As any city planner will tell you, there is no easy fix for the sewage problem.  Financing the building water treatment plants and piping to the ocean is no small matter but that task pales in comparison to the cost and complication involved with hooking up the millions of dwelling and shanties that 16 million inhabitants of this fantastic city call home.  There is president for good things happening.  The great lakes of North America were some of the most polluted in the world only 30 years ago.  After fantastic cooperation from both sides of the Canadian/American border the lakes are now in fantastic condition.  These waters hold some of the best regattas, like the Chicago to Macinaw ‘long distance’ race and Cork’s freshwater sailing capital regattas.

Fishing For Trash

Back on shore after racing, the fleet laughed collectively at the various pieces of household goods and otherwise they managed to collect on their boats throughout the day.  The German team HP Sailing found a Timberland shoe stuck on their board and claimed the odds of being able to stick a shoe on the knife edge front of a board must be one in a hundred.  Not to be outdone, the Irish found a purple flip flop, ladies underwear, and a milk carton, along with the usual plastic bags.  Bringing it down to toilet humor were the brits Dave Evans and Ed Pows who had to remove a diaper from their rudder through the day.  Nobody could match Frances Peters and Nicola Groves who collided with a stop sign, literally stopping them in their tracks.

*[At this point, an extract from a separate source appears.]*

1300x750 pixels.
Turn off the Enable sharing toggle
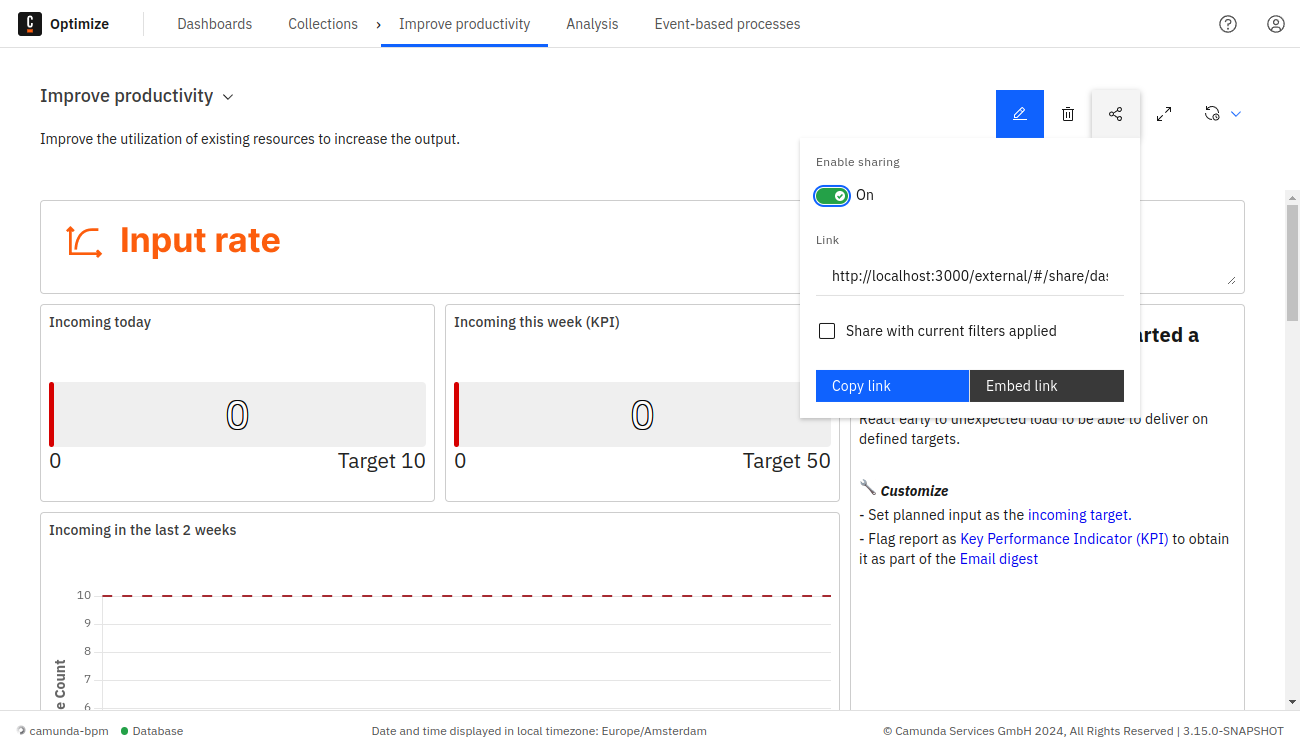(x=832, y=195)
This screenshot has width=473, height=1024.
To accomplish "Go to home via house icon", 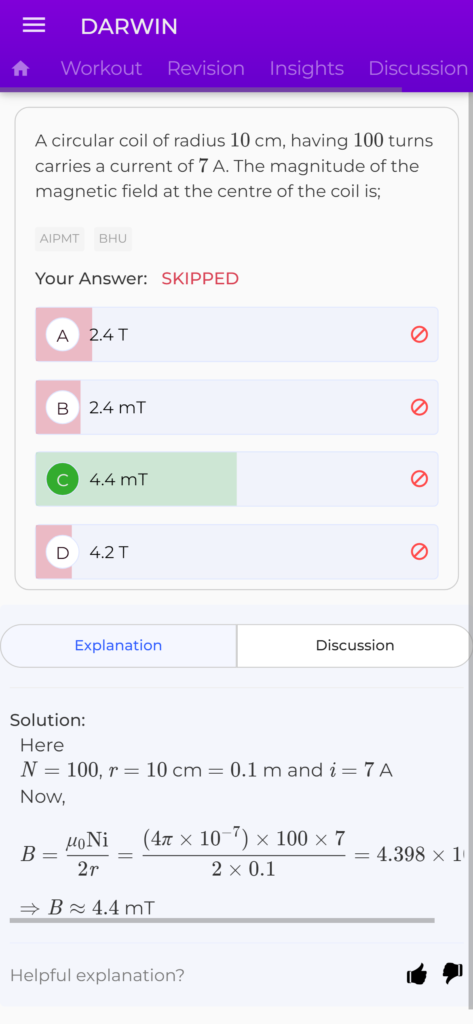I will click(x=21, y=69).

Austrians on Fire… not literally

Back to racing, it’s the Austrian pairing that has been sailing really well through two days of the regatta.  They continue to be the fastest and are consistently placing their boat in the favored locations.  They have spent the most time here of any team so far, and maintain a balance between playing the current and observing the wind conditions to ensure they are well placed to win.

In the 49erFX fleet, it’s Charlotte Dobson and Sophie Ainsworth that have maintained their slight lead over countrywomen Frances Peters and Nicola Groves.  Local favorites and World Championship silver medalists, Martine Grael and Kahena Kunze find themselves just off the pace and will need to pick up their game if they hope to overtake the british pairs.